* [Information shown]:

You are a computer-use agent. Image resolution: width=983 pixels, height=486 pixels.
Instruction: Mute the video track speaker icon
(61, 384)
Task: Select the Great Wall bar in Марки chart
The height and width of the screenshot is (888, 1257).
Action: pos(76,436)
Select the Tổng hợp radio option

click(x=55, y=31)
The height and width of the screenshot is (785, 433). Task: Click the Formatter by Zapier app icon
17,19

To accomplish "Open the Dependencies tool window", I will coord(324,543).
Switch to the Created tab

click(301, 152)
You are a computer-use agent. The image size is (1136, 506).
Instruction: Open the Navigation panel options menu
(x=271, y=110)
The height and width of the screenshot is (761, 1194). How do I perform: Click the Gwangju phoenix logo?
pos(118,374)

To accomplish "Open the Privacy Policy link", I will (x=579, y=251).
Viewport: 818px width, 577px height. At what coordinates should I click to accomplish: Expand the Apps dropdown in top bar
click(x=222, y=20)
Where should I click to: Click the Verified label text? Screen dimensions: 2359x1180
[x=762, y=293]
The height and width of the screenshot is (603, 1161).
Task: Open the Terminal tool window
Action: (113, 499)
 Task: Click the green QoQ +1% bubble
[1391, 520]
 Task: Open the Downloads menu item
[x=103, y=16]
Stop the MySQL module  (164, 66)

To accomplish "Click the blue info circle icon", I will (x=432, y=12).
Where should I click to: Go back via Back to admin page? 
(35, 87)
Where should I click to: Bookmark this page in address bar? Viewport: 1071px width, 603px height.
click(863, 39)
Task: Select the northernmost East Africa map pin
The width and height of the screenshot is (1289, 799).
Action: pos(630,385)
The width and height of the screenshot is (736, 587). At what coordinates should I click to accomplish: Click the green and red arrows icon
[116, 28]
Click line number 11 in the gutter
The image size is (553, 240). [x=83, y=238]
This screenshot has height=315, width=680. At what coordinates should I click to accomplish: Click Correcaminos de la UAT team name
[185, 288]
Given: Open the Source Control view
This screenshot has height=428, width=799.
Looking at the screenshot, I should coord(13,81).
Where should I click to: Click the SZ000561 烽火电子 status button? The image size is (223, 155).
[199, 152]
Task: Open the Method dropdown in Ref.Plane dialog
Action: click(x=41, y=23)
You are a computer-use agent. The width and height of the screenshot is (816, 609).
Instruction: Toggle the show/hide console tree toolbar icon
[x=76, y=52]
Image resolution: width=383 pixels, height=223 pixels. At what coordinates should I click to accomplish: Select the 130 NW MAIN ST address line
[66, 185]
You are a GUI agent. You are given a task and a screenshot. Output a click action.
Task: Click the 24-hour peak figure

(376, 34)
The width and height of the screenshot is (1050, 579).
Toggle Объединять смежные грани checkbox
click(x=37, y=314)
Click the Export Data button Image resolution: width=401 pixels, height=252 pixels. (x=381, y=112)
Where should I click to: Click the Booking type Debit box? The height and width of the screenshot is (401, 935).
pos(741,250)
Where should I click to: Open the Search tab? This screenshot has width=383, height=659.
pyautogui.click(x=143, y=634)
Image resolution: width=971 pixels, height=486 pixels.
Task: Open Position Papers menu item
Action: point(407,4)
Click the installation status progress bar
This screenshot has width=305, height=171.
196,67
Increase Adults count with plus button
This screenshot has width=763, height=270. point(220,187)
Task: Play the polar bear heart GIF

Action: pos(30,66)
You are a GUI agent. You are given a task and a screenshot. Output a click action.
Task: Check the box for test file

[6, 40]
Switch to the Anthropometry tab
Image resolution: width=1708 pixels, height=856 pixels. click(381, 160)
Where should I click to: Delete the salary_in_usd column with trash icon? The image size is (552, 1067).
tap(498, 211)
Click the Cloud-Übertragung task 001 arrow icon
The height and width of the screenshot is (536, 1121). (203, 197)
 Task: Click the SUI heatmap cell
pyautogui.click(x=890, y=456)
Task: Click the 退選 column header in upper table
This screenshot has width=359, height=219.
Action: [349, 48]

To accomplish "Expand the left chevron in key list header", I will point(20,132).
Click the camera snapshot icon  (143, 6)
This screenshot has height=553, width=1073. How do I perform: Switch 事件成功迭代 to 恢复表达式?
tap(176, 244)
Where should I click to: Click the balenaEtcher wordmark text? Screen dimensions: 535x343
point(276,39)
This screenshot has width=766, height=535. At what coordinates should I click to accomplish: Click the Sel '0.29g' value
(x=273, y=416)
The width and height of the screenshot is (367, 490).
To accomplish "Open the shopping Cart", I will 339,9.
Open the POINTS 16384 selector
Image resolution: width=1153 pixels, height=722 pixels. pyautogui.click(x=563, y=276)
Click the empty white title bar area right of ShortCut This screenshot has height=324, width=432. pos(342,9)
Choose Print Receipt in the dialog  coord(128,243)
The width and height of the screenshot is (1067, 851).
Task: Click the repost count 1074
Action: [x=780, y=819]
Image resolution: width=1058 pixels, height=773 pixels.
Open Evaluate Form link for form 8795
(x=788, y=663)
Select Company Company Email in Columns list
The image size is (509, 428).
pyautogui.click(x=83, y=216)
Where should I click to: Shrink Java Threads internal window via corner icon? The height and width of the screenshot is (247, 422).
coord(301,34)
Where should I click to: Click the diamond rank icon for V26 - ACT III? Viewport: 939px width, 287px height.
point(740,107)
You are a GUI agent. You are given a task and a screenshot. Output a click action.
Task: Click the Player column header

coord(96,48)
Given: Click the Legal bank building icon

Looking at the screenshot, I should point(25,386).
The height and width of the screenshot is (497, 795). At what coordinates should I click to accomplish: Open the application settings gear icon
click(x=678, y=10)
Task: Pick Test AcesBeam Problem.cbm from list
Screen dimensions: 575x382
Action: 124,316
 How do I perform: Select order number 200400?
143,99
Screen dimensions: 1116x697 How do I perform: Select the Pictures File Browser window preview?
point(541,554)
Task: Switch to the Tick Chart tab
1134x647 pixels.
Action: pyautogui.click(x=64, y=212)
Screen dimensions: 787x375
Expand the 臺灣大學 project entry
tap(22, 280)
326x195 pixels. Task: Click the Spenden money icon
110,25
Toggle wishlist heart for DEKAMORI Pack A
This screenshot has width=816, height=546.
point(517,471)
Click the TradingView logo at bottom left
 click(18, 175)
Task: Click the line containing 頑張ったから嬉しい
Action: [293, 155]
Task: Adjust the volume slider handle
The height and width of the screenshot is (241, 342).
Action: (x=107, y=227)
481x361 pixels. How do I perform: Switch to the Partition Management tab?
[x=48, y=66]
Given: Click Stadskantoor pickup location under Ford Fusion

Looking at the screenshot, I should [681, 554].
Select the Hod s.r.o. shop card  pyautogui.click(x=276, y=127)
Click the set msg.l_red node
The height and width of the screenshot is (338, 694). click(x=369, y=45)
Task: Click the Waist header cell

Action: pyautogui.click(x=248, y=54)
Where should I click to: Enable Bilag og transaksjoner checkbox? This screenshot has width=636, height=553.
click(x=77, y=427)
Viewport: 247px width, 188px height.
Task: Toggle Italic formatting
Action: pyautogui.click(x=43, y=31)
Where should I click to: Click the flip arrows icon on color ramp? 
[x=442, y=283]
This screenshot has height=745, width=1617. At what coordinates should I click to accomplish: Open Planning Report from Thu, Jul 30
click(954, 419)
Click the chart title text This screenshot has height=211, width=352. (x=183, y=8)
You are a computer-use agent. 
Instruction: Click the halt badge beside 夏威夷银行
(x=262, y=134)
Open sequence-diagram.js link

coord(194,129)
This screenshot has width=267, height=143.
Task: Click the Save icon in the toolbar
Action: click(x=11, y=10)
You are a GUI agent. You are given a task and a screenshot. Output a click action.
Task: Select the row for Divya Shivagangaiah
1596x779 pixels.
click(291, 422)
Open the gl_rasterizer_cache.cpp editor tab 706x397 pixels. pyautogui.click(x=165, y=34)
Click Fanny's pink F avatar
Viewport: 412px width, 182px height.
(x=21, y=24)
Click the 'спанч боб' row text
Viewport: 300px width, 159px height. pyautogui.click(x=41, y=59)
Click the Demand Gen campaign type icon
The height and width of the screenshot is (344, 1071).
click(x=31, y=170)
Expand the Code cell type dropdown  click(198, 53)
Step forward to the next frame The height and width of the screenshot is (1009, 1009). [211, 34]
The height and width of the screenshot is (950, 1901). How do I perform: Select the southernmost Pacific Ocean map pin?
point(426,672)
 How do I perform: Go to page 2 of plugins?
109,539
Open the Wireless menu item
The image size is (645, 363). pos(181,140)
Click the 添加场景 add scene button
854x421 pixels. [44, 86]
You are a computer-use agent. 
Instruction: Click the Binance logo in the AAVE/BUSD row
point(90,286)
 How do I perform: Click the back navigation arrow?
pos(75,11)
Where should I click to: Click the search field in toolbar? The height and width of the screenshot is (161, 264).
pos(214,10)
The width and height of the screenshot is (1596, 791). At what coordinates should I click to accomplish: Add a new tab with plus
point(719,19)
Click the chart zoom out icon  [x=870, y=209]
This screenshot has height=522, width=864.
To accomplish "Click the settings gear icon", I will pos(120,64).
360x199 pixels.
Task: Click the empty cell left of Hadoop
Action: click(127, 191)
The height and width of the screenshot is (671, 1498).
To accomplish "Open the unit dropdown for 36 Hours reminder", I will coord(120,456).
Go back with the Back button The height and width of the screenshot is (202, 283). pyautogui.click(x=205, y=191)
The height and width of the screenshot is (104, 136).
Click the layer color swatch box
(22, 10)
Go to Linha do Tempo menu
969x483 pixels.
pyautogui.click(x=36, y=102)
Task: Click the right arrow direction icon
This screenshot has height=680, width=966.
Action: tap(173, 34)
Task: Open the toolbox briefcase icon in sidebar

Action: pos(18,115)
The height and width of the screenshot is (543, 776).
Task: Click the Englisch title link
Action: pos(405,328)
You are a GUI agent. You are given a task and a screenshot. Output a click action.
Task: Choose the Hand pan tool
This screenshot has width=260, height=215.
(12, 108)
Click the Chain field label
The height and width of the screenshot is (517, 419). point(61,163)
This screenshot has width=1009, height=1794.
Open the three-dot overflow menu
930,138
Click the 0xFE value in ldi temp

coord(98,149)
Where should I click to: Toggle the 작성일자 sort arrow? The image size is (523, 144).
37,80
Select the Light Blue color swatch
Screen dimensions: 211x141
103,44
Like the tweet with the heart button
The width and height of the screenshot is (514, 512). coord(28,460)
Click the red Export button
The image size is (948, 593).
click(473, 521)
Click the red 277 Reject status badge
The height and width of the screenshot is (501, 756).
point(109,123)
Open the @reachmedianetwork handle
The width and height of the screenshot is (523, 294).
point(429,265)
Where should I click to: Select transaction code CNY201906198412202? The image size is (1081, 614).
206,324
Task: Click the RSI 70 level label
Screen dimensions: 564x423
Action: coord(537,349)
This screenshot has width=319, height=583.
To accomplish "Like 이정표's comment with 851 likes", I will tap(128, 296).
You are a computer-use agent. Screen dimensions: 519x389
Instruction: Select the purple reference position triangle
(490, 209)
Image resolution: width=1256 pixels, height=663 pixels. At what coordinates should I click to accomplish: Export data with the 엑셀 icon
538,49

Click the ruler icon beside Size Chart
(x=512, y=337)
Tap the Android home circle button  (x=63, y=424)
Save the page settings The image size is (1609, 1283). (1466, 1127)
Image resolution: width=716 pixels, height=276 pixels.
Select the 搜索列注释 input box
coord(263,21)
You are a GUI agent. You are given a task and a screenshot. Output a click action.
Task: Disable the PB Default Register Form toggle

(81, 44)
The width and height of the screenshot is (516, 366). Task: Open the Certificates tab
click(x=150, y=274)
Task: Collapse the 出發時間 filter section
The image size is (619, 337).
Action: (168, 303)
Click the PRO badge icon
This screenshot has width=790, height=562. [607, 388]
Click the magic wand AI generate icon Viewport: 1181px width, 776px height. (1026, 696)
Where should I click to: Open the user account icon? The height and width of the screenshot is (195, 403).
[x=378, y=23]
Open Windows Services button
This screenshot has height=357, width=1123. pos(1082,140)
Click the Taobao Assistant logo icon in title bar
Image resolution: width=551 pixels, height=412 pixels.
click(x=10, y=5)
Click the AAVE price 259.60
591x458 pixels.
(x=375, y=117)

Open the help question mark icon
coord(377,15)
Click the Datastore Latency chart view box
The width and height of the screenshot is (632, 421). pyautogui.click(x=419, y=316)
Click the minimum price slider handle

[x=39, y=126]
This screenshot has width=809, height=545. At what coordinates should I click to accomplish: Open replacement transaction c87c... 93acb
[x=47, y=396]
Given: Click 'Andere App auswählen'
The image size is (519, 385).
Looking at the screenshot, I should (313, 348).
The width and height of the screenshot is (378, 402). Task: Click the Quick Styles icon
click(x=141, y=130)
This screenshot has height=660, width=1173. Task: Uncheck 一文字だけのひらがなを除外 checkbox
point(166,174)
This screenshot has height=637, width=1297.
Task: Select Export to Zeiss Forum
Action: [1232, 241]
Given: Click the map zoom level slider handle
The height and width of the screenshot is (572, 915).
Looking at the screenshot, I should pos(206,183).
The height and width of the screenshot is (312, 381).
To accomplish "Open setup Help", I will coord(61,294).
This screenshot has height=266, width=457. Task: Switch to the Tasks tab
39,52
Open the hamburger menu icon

* [Assigned task]:
Run a filter over the data above and keep each line that contains the word "circle".

* [Your response]:
To accomplish "Click the blue info circle icon", I will (x=432, y=12).
Tap the Android home circle button  (x=63, y=424)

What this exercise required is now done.